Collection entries
• • • • •
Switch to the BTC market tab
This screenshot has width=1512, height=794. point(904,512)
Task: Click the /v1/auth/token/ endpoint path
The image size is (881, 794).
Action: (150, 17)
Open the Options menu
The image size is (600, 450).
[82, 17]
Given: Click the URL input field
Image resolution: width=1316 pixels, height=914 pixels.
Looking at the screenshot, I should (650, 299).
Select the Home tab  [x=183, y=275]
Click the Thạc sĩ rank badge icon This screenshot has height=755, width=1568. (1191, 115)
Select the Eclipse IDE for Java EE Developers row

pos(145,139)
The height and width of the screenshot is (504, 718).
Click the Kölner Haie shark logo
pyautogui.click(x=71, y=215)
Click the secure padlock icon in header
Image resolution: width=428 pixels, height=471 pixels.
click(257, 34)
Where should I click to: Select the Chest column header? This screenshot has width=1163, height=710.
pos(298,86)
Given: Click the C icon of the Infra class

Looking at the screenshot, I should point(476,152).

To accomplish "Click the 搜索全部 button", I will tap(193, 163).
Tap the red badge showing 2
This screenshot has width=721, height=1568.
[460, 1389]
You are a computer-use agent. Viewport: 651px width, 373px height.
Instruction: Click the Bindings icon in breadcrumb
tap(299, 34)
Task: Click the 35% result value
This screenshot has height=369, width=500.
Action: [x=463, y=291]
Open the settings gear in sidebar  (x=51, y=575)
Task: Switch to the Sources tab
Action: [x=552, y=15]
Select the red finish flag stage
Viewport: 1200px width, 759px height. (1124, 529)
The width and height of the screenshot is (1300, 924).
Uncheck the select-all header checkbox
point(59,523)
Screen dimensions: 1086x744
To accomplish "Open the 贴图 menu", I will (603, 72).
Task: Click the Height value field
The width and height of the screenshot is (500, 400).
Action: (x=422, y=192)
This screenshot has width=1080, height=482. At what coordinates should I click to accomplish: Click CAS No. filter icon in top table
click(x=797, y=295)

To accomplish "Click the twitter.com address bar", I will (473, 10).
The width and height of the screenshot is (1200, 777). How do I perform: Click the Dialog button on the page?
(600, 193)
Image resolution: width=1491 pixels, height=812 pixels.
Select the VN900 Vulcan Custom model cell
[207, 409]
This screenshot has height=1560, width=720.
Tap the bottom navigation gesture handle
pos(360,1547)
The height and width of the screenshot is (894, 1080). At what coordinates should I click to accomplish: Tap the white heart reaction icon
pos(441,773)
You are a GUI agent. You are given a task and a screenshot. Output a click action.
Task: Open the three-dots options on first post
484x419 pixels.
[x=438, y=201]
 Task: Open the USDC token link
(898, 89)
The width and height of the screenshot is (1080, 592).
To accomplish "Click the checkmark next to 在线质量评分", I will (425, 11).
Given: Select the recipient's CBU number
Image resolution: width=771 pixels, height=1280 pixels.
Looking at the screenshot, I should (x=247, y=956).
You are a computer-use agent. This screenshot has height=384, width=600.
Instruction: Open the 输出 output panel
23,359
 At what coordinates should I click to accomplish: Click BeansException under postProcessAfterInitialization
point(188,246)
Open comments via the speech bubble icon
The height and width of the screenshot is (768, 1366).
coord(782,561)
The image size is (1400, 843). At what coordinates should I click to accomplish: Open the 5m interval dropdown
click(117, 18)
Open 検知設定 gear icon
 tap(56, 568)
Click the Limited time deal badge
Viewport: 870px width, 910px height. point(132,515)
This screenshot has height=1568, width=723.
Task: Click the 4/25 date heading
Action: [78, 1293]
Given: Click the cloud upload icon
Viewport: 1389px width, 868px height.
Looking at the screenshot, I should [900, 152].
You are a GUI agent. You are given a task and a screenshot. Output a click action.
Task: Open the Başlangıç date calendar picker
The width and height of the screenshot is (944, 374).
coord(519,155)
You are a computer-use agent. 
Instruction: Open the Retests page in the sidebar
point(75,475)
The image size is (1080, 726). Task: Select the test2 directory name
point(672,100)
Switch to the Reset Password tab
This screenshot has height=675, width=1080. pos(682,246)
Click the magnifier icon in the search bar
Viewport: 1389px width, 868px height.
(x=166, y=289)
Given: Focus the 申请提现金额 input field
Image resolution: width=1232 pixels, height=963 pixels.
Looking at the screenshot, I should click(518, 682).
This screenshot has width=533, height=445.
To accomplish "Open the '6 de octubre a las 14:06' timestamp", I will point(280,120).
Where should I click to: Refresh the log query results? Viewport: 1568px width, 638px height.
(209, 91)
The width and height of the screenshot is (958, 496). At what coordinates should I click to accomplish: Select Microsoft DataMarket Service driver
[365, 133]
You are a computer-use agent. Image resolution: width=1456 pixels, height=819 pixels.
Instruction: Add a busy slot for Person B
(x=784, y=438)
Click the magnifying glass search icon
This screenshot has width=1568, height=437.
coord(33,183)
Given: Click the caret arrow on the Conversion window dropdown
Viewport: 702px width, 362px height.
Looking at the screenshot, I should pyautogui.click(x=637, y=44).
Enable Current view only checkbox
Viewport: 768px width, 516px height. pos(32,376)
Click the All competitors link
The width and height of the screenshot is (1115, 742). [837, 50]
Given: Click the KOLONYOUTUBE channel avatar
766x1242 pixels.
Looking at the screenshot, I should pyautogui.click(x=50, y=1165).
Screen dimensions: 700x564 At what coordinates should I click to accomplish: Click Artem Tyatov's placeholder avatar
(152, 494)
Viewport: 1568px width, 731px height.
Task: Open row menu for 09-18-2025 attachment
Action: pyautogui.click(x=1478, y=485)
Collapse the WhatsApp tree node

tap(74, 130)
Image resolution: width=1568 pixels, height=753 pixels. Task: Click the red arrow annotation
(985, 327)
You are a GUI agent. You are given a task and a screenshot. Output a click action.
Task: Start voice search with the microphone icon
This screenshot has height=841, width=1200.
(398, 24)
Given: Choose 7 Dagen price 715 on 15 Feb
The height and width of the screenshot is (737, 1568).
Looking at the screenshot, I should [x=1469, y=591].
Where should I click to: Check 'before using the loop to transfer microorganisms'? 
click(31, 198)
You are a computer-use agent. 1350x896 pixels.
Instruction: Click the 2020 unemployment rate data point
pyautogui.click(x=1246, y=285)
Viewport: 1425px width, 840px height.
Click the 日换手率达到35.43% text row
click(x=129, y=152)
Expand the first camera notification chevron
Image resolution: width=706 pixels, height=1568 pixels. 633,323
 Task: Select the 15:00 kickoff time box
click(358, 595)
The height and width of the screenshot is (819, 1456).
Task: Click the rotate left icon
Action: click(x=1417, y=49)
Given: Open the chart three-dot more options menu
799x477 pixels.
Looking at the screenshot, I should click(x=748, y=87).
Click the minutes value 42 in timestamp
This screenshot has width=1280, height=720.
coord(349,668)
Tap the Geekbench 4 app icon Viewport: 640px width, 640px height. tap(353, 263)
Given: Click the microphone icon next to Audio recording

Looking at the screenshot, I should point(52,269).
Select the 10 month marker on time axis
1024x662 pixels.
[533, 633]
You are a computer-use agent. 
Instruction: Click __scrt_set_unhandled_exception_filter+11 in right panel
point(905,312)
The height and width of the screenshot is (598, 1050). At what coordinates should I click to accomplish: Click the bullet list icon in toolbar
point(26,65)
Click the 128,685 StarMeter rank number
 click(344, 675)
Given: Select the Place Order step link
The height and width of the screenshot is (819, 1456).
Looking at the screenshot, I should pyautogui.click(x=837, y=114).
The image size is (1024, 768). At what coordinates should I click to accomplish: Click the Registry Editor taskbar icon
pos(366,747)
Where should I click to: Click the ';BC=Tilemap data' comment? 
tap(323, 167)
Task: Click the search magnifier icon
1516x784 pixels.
• • • • •
» WRITTEN INSTRUCTION:
Report every line of the entries above that contains the string "number". Case counts when matching.

» OUTPUT:
Given: Select the recipient's CBU number
Click the 128,685 StarMeter rank number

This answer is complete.